METHODS: We examined the association between NSAID use and prostate cancer incidence among 70 144 men in the American Cancer Society's Cancer Prevention Study II Nutrition Cohort. Information on NSAID use was obtained from a questionnaire completed at study enrollment in 1992-1993 and was updated using follow-up questionnaires in 1997 and 1999. We calculated rate ratios (RRs) and 95% confidence intervals (CIs) for prostate cancer incidence associated with NSAID use, adjusting for age and potential prostate cancer risk factors.
RESULTS: During follow-up from 1992-1993 through August 31, 2001, 4853 cases of incident prostate cancer were identified.
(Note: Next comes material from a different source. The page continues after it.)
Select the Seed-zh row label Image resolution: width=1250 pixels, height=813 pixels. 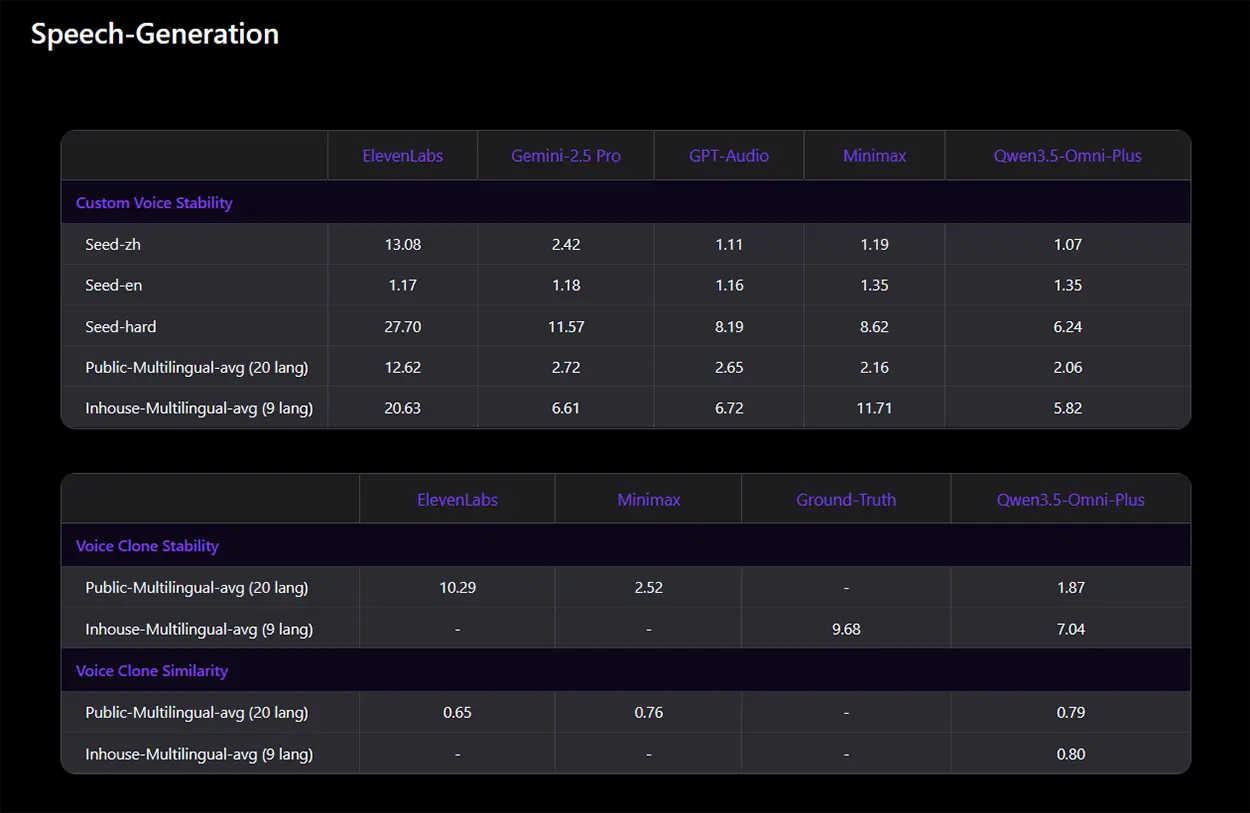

Neither current aspirin use nor current use of NSAIDs (aspirin and other NSAIDs combined) was associated with prostate cancer risk, even at the highest usage level (60 or more pills per month). However, long-duration regular use (30 or more pills per month for 5 or more years) of NSAIDs was associated with reduced risk of prostate cancer (RR = 0.82, 95% CI = 0.71 to 0.94). Long-duration regular use of aspirin was also associated with reduced risk of prostate cancer (RR = 0.85, 95% CI = 0.73 to 0.99). The absolute rate of prostate cancer (standardized to the age distribution of study participants using 5-year age categories) was 1013 per 100,000 person-years among men who had never reported NSAID use, and 847 per 100,000 person-years among long duration regular NSAID users.
CONCLUSIONS: These results support the hypothesis that long duration regular NSAID use is associated with modestly reduced risk of prostate cancer.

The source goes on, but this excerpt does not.